**Task objective:** Could you continue the passage on power stability and signal processing in biosensor detection systems from where it stops?

**Passage shown:**
━━━━━━━━

Power Stability and Signal Processing Optimization for Biosensor-Based Detection Systems

In bio-detection systems, such as electrochemical or optical biosensors, the quality of the biological signal depends on the precision of the supplied power and the suppression of electrical noise. Biological signals are inherently weak, often in the range of microvolts to millivolts, making the power source a key determinant in maintaining sensor sensitivity and signal integrity.
The power architecture integrates multi-level regulation. A primary isolated converter provides coarse voltage regulation, while secondary low-dropout regulators (LDOs) perform fine regulation with noise density below 1 μV/√Hz. For electrochemical sensors, the bias voltage must be maintained within microvolt precision to preserve the redox potential equilibrium at the electrode interface.
On the signal acquisition side, instrumentation amplifiers with ultra-high common-mode rejection ratios and high input impedance are utilized. A differential measurement configuration minimizes environmental interference. To further enhance signal clarity, synchronous detection and lock-in amplification techniques are used to extract desired signals from high-noise environments.

━━━━━━━━

**Exercise data:**
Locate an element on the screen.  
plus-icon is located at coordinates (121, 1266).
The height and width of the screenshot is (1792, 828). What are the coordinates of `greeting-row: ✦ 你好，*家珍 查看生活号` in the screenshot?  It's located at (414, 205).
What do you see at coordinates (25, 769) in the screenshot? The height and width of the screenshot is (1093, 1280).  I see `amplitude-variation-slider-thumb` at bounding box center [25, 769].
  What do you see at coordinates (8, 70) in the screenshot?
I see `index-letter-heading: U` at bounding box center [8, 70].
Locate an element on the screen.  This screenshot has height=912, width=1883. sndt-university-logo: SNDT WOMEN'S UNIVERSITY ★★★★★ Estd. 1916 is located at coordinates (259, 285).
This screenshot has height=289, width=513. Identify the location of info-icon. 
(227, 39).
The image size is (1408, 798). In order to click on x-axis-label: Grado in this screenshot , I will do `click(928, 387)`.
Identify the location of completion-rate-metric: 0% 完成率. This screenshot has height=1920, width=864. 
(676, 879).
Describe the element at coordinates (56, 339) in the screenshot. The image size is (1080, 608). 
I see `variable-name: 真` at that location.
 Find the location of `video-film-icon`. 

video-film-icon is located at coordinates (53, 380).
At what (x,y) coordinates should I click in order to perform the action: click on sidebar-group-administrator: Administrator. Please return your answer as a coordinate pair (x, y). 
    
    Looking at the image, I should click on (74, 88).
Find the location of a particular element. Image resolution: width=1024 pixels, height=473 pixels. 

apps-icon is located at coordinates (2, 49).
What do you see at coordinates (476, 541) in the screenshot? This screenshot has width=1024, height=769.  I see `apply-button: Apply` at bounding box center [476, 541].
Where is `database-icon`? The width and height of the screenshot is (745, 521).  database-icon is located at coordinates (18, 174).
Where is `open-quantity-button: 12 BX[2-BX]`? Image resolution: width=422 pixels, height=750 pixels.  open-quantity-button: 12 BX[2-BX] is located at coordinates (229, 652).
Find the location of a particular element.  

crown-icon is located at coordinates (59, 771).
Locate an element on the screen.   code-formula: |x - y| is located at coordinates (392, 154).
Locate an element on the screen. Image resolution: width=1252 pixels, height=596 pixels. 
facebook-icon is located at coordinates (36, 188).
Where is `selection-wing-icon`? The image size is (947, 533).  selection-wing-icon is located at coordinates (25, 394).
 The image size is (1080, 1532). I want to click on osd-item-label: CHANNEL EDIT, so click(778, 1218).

━━━━━━━━

**The answer:**
Digital algorithms are applied to improve dynamic range and stability. Adaptive filtering and baseline correction remove slow drift and transient noise caused by power fluctuations. The power management system can dynamically adjust supply voltage and current based on biosensor type and sample conductivity, achieving optimal response times and higher detection repeatability.
This integrated approach—combining precision power regulation, intelligent adaptive control, and advanced signal amplification—ensures stable sensor operation in clinical, environmental, and biochemical analysis scenarios, where even minor power instability could result in false readings or measurement drift.